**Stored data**
▬▬▬

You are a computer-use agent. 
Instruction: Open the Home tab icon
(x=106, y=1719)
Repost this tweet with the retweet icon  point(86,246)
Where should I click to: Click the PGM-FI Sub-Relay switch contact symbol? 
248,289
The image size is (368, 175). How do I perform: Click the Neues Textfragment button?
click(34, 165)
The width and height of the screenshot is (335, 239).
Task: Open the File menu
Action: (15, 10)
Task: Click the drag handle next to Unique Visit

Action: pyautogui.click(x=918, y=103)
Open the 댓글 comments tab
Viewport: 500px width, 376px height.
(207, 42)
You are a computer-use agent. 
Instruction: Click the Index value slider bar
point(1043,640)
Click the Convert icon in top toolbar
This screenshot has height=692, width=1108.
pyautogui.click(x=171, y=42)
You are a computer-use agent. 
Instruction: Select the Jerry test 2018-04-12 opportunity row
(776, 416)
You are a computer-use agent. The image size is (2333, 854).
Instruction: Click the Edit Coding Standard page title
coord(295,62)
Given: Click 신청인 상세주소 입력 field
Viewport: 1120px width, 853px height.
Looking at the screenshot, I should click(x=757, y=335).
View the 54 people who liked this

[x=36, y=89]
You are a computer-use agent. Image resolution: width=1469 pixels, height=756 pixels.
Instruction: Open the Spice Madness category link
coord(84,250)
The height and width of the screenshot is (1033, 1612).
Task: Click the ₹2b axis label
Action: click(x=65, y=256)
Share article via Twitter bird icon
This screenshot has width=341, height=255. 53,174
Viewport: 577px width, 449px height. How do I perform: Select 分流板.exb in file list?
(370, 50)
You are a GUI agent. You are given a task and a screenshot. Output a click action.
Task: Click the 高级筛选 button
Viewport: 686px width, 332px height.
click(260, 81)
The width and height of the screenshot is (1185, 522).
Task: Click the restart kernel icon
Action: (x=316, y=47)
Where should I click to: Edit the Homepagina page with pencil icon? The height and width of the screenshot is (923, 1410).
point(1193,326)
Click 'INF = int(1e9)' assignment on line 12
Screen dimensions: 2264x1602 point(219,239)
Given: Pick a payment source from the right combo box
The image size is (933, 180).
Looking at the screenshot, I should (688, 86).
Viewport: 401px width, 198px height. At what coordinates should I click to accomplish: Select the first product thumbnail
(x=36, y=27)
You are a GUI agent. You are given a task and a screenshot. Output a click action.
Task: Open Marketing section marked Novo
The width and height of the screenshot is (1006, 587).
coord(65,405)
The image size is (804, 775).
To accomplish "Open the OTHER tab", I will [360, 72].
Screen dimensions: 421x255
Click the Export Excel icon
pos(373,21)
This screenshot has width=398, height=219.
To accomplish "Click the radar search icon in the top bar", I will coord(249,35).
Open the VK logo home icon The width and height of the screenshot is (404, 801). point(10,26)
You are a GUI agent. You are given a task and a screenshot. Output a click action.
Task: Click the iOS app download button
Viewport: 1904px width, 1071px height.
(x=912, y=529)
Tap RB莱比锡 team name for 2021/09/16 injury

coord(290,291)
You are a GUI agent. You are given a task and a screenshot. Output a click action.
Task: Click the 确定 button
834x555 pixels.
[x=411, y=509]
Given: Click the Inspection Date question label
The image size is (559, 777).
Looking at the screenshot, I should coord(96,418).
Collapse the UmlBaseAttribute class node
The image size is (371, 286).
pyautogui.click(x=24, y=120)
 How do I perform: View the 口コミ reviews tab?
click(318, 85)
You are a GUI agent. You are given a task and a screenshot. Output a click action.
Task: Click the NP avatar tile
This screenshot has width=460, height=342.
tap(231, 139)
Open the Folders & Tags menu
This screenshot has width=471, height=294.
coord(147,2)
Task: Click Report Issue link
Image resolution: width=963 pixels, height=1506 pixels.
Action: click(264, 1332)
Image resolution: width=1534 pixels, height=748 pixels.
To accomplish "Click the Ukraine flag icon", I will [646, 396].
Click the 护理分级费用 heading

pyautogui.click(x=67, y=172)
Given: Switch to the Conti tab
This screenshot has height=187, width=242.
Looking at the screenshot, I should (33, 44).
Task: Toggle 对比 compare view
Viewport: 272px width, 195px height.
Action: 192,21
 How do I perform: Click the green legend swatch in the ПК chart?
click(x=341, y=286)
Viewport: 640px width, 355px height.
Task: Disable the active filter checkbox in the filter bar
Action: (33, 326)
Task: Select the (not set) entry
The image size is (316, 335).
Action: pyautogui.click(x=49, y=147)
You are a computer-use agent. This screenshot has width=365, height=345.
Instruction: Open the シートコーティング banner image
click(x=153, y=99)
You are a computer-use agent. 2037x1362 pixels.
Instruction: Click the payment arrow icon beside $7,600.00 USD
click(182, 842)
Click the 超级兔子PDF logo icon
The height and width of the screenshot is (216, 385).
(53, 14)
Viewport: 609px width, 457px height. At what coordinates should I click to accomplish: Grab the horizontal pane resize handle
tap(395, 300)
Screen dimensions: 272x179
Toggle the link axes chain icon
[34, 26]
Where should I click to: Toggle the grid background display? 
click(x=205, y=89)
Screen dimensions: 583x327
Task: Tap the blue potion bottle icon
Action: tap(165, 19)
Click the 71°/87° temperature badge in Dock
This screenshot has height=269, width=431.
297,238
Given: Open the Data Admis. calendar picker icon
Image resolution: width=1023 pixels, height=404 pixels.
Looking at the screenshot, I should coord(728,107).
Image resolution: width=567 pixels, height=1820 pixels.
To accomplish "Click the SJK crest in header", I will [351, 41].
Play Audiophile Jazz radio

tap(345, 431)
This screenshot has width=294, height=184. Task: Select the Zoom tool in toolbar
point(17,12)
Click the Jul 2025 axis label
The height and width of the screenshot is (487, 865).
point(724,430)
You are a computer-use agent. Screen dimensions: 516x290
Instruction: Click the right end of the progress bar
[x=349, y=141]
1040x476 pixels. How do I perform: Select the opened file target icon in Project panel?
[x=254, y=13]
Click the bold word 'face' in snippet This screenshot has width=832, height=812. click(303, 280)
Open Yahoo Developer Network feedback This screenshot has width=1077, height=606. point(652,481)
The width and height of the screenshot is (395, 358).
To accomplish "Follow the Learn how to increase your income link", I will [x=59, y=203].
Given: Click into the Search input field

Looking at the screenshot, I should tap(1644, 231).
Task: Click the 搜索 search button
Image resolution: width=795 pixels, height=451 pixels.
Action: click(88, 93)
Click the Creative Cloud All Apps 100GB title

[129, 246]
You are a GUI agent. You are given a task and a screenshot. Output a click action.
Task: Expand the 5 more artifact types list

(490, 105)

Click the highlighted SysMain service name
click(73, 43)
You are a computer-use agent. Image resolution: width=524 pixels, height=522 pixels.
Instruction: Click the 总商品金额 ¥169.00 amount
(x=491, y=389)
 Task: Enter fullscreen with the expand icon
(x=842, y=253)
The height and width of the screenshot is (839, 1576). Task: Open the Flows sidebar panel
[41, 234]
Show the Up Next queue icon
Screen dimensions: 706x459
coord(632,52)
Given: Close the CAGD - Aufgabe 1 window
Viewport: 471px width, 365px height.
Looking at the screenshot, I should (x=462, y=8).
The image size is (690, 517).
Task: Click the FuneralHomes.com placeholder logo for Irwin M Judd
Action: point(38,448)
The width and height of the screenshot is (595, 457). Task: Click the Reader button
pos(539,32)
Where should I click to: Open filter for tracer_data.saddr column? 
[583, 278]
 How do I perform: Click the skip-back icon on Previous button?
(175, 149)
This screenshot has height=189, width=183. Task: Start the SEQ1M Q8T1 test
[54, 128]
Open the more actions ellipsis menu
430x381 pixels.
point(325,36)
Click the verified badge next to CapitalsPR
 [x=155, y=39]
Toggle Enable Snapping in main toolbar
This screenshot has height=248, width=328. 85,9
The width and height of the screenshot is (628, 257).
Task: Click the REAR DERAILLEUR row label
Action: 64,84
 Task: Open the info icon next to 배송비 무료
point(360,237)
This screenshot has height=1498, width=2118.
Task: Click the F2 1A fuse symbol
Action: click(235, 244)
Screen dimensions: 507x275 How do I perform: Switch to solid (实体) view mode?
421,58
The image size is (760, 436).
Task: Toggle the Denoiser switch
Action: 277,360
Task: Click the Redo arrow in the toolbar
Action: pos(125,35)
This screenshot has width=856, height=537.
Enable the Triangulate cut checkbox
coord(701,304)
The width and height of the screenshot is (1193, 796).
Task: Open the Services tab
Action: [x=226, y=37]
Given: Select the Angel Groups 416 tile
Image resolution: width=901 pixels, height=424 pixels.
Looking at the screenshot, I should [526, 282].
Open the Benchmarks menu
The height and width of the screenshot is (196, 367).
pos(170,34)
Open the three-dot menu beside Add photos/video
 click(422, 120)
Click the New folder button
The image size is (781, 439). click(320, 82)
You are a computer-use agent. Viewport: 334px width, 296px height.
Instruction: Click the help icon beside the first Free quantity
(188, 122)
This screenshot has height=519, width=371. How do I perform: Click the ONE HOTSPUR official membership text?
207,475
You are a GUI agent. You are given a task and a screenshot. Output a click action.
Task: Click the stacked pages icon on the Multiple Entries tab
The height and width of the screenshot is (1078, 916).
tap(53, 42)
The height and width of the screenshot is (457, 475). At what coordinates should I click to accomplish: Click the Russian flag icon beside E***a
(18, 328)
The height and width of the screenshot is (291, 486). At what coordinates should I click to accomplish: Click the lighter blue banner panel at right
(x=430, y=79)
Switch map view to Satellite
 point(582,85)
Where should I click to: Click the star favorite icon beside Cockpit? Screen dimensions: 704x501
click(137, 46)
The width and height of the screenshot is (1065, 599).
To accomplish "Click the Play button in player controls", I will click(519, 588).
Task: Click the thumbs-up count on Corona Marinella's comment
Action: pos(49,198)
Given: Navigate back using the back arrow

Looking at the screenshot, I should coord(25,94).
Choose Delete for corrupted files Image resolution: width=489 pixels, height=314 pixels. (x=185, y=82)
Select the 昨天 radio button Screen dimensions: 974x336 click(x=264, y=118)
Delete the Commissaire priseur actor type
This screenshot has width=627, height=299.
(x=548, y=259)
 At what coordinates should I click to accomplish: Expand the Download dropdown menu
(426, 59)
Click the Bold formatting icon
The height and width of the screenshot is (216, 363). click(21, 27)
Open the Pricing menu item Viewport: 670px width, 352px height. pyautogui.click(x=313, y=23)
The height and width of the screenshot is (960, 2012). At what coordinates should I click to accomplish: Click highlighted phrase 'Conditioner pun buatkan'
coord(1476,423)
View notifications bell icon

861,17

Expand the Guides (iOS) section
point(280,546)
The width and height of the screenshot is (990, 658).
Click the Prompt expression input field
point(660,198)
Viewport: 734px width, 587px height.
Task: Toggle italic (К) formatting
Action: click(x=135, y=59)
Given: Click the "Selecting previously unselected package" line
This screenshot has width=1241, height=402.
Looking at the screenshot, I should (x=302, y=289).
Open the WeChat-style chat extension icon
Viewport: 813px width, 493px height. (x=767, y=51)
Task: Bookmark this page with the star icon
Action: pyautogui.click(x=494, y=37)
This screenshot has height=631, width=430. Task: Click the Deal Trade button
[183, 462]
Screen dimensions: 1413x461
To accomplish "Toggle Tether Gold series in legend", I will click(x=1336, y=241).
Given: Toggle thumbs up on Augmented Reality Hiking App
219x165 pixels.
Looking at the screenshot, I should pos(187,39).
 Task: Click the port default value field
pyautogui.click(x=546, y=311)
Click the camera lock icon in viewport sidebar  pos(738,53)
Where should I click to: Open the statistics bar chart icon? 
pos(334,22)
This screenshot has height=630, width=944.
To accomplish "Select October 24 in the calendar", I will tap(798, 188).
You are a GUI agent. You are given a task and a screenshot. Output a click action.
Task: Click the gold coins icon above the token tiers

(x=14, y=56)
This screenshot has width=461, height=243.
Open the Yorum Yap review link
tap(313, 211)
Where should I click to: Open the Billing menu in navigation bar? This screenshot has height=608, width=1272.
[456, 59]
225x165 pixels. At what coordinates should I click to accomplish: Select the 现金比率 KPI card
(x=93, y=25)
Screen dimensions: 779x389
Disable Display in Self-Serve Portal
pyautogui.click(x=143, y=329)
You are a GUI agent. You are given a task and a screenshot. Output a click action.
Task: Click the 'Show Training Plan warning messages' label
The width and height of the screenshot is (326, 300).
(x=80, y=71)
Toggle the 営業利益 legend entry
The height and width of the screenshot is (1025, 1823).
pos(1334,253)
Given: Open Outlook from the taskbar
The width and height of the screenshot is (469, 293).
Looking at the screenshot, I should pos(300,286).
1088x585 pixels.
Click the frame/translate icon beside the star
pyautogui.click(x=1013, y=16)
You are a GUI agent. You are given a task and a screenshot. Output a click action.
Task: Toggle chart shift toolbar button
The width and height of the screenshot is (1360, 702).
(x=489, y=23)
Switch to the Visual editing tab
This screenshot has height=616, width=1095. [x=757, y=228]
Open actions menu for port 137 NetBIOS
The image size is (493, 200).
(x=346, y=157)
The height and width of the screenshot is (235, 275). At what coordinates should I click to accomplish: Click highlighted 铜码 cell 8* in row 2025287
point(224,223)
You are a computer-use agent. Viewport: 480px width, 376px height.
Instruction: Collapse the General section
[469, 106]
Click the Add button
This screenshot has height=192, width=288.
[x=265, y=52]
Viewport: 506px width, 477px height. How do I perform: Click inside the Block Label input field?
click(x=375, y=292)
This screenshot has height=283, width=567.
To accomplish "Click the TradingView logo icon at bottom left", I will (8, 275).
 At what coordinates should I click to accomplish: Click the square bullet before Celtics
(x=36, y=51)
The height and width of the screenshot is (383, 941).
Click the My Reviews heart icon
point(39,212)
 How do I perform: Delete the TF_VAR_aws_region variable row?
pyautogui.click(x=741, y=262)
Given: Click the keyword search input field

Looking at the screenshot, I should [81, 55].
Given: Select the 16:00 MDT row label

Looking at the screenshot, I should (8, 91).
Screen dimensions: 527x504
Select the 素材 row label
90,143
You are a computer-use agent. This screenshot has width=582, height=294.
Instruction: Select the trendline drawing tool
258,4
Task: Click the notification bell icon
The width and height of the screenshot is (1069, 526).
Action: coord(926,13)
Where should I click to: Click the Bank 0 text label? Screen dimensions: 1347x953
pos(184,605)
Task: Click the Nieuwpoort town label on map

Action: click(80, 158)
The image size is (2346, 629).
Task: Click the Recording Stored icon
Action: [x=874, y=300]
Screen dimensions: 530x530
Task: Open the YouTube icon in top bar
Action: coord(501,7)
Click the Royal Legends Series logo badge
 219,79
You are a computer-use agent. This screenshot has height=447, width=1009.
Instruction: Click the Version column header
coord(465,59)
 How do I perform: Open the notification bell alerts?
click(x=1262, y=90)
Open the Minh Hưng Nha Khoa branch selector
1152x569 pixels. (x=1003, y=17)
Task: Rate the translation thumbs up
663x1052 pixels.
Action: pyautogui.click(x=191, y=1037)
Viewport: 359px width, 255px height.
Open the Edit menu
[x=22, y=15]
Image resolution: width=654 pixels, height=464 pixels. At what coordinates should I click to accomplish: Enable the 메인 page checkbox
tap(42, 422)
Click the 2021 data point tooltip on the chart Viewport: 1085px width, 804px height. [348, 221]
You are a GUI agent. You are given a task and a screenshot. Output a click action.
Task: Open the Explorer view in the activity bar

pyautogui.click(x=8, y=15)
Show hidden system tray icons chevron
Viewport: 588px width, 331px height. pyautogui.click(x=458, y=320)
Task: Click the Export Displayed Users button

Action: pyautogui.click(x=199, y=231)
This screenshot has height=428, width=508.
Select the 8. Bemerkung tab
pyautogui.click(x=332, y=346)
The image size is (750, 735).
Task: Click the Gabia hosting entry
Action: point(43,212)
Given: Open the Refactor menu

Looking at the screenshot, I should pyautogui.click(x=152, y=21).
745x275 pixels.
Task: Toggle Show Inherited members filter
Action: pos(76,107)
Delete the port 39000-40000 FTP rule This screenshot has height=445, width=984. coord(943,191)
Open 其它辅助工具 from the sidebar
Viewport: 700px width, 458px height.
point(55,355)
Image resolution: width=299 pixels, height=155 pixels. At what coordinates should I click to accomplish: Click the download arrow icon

▬▬▬

**Description of the task**
Copy out, without any change, the lines of the material from its first line through the line holding "Action: (15, 10)", inclusive.

**Right answer**
You are a computer-use agent. 
Instruction: Open the Home tab icon
(x=106, y=1719)
Repost this tweet with the retweet icon  point(86,246)
Where should I click to: Click the PGM-FI Sub-Relay switch contact symbol? 
248,289
The image size is (368, 175). How do I perform: Click the Neues Textfragment button?
click(34, 165)
The width and height of the screenshot is (335, 239).
Task: Open the File menu
Action: (15, 10)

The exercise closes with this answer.